--- Source data Enclosed Below ---

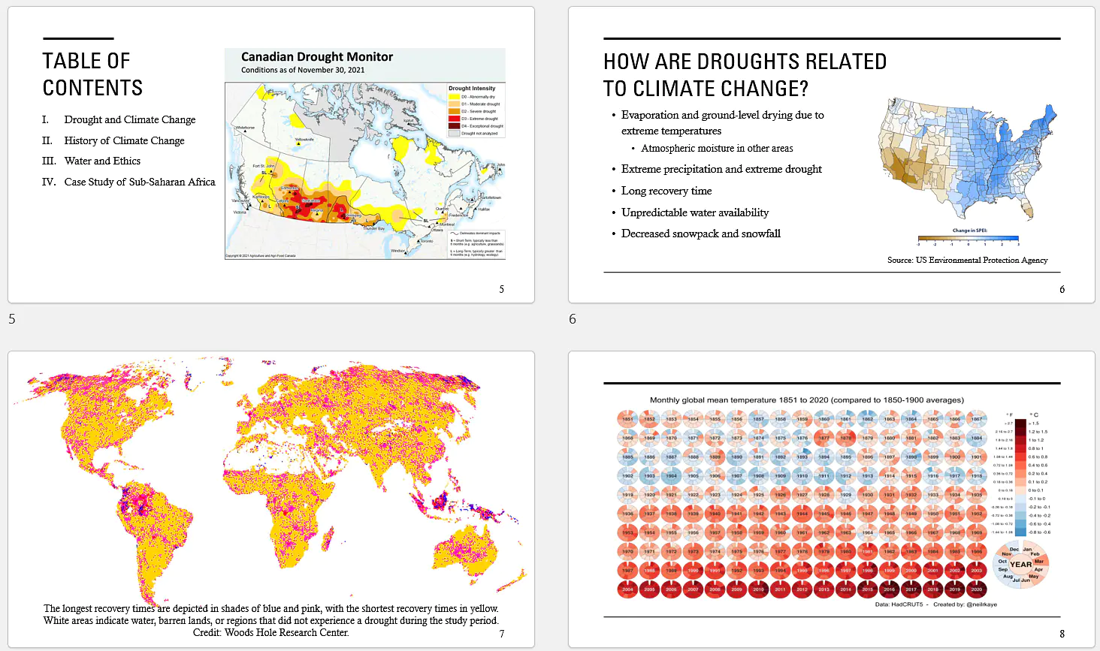Viewport: 1100px width, 651px height.
Task: Click the US Environmental Protection Agency source text
Action: coord(967,260)
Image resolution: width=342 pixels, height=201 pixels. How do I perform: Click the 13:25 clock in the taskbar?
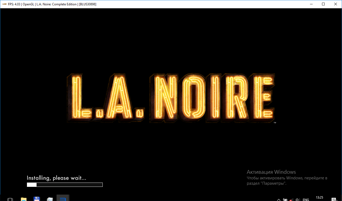(319, 198)
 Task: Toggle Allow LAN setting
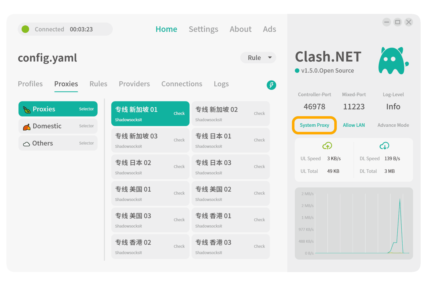pyautogui.click(x=354, y=125)
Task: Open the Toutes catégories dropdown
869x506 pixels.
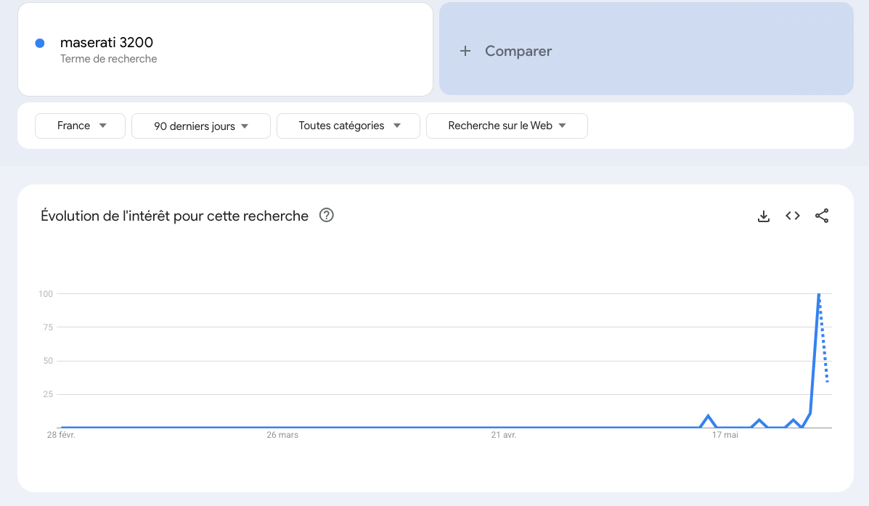Action: point(348,126)
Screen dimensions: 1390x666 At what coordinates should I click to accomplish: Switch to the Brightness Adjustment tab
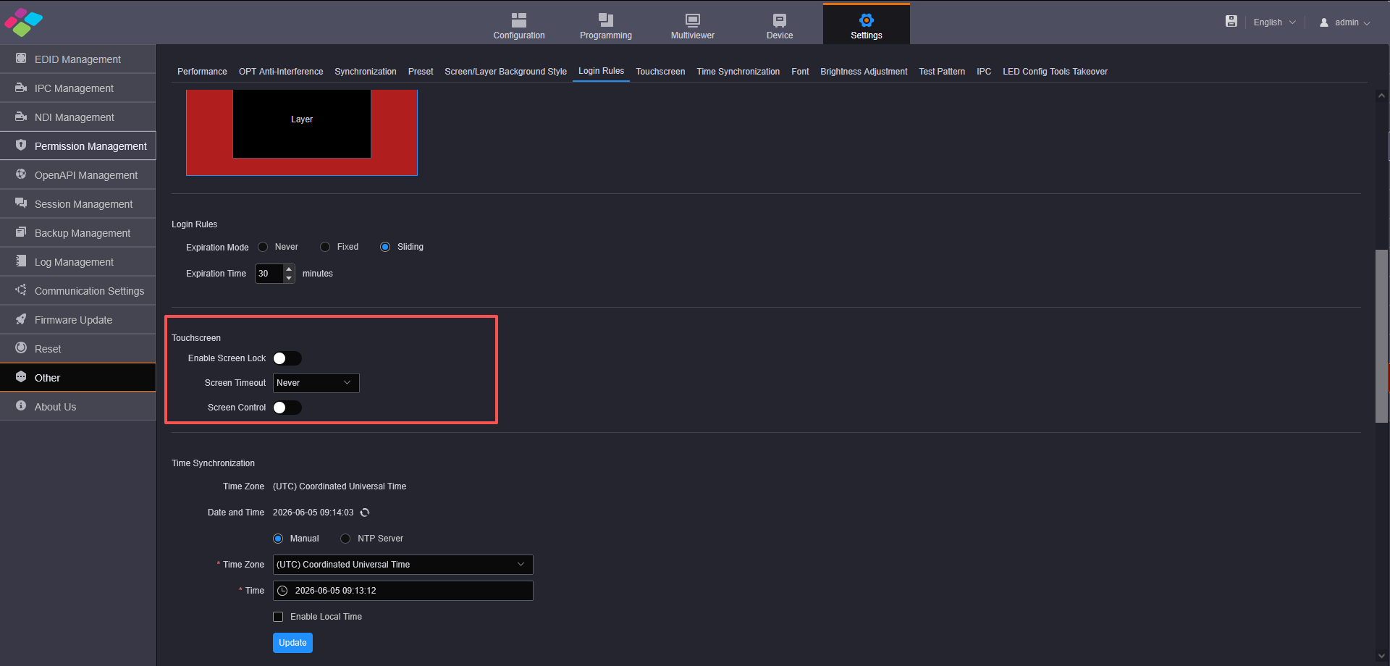[x=864, y=72]
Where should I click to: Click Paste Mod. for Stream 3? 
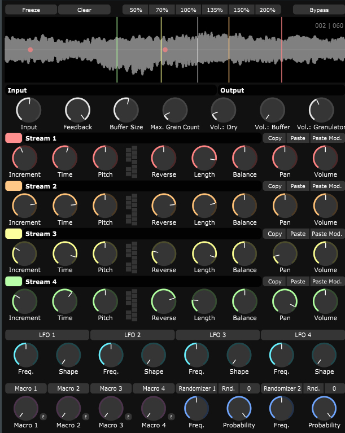(327, 234)
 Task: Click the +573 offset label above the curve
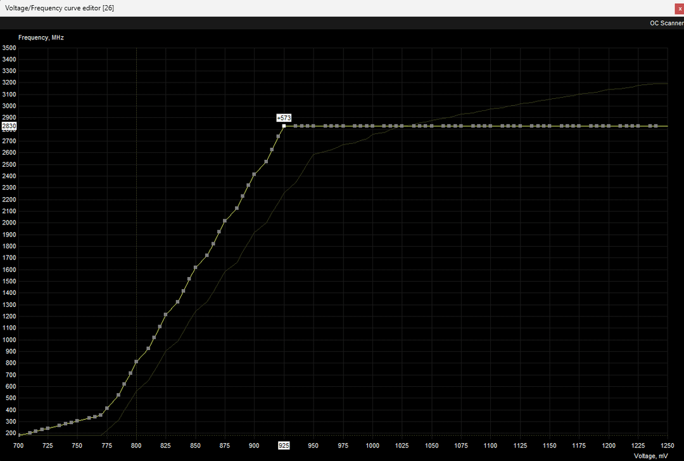283,118
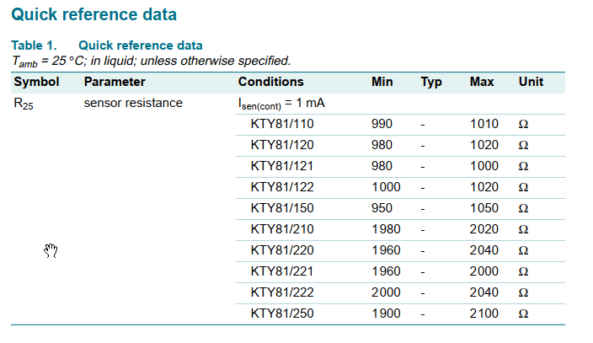Click the sensor resistance parameter text
Image resolution: width=593 pixels, height=343 pixels.
[x=133, y=103]
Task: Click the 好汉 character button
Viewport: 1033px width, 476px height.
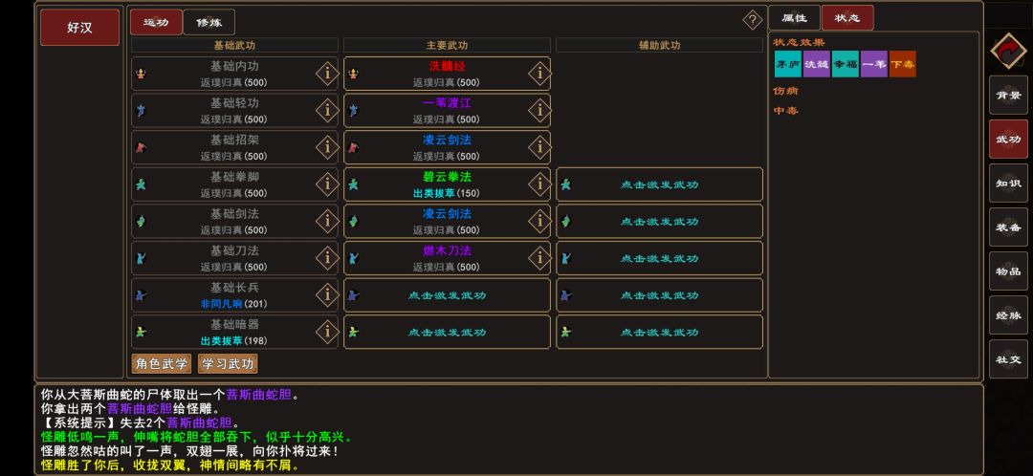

--- End of Enclosed Source data ---

The copy must start at the line containing "Image resolution: width=342" and end at the last line of the records, matching each line exactly and holding no pictures.

> Task solution:
Image resolution: width=342 pixels, height=201 pixels. How do I perform: Click the 13:25 clock in the taskbar?
(319, 198)
 Task: Toggle Allow LAN setting
pyautogui.click(x=354, y=125)
Task: Open the Toutes catégories dropdown
869x506 pixels.
Action: point(348,126)
Screen dimensions: 1390x666 At what coordinates should I click to accomplish: Switch to the Brightness Adjustment tab
[x=864, y=72]
Where should I click to: Click Paste Mod. for Stream 3? 
(327, 234)
 Task: Click the +573 offset label above the curve
283,118
Click the sensor resistance parameter text
Image resolution: width=593 pixels, height=343 pixels.
[x=133, y=103]
Task: Click the 好汉 character button
Viewport: 1033px width, 476px height.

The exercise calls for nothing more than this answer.